Por: José F. González Curiel. Profesor de Filosofía en la UNISS

Una discusión profesional hace pocas horas me animó a escribir una breve aclaración sobre el concepto de tecnología que maneja la comunidad epistémica que se dedica a los enfoques del vínculo ciencia-tecnología-sociedad en la actualidad.

Por lo general, cuando desde una perspectiva lógica se aborda la diferencia entre concepto, palabra y representación, se explica que el concepto expresa de manera sintética los caracteres esenciales de las cosas; la palabra es la expresión material del concepto sin que se puedan identificar y la representación es el reflejo que provoca el concepto en la mente del sujeto.

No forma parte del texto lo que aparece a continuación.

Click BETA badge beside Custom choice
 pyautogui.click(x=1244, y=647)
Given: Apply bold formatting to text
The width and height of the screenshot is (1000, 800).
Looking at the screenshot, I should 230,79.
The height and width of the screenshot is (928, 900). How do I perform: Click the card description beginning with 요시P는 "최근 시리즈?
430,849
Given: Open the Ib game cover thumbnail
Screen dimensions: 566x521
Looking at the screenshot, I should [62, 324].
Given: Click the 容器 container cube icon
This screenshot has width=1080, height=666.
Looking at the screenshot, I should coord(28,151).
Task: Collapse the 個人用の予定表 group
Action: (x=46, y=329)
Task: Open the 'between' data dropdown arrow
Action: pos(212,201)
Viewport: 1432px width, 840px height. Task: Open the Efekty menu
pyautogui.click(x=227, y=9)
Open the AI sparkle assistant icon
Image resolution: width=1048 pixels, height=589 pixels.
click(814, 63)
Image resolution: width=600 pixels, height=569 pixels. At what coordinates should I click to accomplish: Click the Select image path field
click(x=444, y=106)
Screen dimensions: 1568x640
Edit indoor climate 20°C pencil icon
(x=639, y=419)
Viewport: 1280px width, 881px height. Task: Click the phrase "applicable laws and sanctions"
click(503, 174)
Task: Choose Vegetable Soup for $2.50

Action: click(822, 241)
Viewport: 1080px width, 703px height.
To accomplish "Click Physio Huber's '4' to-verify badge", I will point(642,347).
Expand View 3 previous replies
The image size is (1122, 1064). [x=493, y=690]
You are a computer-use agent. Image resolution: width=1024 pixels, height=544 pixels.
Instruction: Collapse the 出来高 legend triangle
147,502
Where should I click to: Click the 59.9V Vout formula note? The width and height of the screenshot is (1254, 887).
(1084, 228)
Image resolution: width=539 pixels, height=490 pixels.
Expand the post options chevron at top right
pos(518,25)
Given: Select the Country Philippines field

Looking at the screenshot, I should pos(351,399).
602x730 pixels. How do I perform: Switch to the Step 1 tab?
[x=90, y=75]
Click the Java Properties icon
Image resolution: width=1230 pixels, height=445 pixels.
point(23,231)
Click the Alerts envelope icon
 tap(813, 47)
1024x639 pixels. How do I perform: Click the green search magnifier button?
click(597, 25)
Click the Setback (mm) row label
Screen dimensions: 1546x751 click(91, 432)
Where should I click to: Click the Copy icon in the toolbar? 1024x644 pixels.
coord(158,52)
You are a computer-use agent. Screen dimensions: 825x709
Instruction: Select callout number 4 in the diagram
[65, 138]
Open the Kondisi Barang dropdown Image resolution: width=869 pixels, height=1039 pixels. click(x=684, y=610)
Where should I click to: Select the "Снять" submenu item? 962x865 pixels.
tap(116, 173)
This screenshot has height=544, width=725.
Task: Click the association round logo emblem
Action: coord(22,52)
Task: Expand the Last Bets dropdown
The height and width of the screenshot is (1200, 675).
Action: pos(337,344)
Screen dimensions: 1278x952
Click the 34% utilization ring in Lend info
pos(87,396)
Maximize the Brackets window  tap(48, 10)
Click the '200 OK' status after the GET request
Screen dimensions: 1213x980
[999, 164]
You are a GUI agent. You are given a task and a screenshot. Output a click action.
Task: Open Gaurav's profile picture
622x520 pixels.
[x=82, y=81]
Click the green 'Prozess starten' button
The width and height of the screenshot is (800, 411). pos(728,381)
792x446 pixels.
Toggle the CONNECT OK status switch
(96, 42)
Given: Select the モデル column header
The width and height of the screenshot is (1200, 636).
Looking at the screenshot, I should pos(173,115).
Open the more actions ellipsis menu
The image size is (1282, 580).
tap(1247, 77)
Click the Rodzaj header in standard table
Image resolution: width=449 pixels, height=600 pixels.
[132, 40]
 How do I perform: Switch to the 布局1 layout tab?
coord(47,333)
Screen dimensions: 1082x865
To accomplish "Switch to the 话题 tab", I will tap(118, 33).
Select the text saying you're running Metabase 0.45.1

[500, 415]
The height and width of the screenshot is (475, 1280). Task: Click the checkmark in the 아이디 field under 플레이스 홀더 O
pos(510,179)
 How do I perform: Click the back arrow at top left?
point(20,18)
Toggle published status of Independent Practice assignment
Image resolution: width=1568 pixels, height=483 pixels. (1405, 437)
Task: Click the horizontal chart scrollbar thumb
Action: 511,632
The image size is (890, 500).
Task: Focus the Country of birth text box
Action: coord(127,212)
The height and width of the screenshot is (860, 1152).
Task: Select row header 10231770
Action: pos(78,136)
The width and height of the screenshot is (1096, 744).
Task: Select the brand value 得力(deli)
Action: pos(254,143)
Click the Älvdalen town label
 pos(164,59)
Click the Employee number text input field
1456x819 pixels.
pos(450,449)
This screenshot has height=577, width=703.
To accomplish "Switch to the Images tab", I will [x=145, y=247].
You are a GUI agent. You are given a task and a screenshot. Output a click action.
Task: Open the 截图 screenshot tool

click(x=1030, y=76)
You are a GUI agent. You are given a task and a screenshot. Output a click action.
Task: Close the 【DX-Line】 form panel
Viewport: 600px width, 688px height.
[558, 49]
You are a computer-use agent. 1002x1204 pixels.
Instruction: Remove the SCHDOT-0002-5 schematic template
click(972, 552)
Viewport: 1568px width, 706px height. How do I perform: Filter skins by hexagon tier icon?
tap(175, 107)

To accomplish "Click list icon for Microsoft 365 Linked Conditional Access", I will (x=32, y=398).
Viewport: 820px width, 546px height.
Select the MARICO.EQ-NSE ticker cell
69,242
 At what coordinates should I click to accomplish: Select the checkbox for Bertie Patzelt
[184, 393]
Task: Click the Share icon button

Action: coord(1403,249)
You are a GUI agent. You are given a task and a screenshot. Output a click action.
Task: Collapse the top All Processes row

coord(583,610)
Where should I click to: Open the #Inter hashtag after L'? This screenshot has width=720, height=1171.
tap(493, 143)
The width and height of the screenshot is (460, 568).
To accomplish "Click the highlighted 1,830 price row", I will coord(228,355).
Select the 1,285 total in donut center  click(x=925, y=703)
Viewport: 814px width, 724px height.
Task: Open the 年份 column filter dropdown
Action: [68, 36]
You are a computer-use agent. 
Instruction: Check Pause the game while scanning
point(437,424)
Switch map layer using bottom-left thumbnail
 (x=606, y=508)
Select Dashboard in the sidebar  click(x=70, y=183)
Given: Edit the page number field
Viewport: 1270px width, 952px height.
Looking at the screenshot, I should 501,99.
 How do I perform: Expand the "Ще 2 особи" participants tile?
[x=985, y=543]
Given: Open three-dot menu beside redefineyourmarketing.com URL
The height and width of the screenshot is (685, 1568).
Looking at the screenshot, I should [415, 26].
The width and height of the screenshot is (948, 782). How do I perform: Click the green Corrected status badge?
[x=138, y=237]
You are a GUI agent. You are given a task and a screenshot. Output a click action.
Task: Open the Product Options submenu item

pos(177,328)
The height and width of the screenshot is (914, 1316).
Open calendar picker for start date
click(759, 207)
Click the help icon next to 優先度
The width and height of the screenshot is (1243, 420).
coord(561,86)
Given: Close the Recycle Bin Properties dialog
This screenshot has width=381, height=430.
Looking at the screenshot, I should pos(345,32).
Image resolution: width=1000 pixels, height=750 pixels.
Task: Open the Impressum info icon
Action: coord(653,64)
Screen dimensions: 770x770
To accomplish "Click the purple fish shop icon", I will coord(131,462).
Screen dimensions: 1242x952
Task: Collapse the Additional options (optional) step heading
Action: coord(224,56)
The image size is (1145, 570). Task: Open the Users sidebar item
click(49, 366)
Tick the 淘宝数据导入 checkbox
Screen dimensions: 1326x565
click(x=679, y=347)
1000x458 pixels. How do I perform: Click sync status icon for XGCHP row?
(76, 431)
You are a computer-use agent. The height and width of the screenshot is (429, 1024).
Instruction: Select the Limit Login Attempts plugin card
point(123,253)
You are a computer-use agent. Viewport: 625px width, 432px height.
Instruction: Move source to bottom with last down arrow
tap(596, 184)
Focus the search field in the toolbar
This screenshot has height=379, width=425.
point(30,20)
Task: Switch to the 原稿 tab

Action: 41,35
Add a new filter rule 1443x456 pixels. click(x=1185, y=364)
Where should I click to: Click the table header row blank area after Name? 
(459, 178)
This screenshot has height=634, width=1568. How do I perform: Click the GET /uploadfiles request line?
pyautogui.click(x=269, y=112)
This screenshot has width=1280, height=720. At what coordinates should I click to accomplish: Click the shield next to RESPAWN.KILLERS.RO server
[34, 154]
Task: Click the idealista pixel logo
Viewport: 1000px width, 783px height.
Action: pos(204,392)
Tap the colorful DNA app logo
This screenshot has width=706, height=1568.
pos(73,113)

Siendo así, la palabra tecnología se puede utilizar para designar conceptos diferentes y, por tanto, provoca representaciones diferentes en quien recibe la información.

Es muy extendido el uso de la tecnología como artefacto, equipo o “cacharro”; pero, ¿cómo interpretar el equipo o el artefacto sin saber los modos de operarlo, la manera de fabricarlo, las demandas que lo hacen necesario, los valores o patrones con que se hace y se maneja?

En los enfoques más novedosos del tema desde la filosofía o la epistemología la tecnología se entiende como un fenómeno social multidimensional; como una cualidad en sistema que comprende un conjunto de factores que van mucho más allá del equipo en sí.

Tecnología es mucho más que una suma de aparatos. La tecnología es una práctica social que según Pacey (1990) tiene tres dimensiones: La dimensión técnica: conocimientos, capacidades, destrezas técnicas, instrumentos, herramientas y maquinarias, recursos humanos y materiales, materias primas, productos obtenidos, desechos y residuos. La dimensión organizativa: política administrativa y gestión, aspectos de mercado, economía e industria; agentes sociales: empresarios, sindicatos, cuestiones relacionadas con la actividad profesional productiva, la distribución de productos, usuarios y consumidores, etc. La dimensión ideológica – cultural: finalidades y objetivos, sistemas de valores y códigos éticos; creencia en el progreso, etc.

Por tanto, no use el término tecnología solo como equipo, porque la visión artefactual de la tecnología ya está superada en el siglo XXI.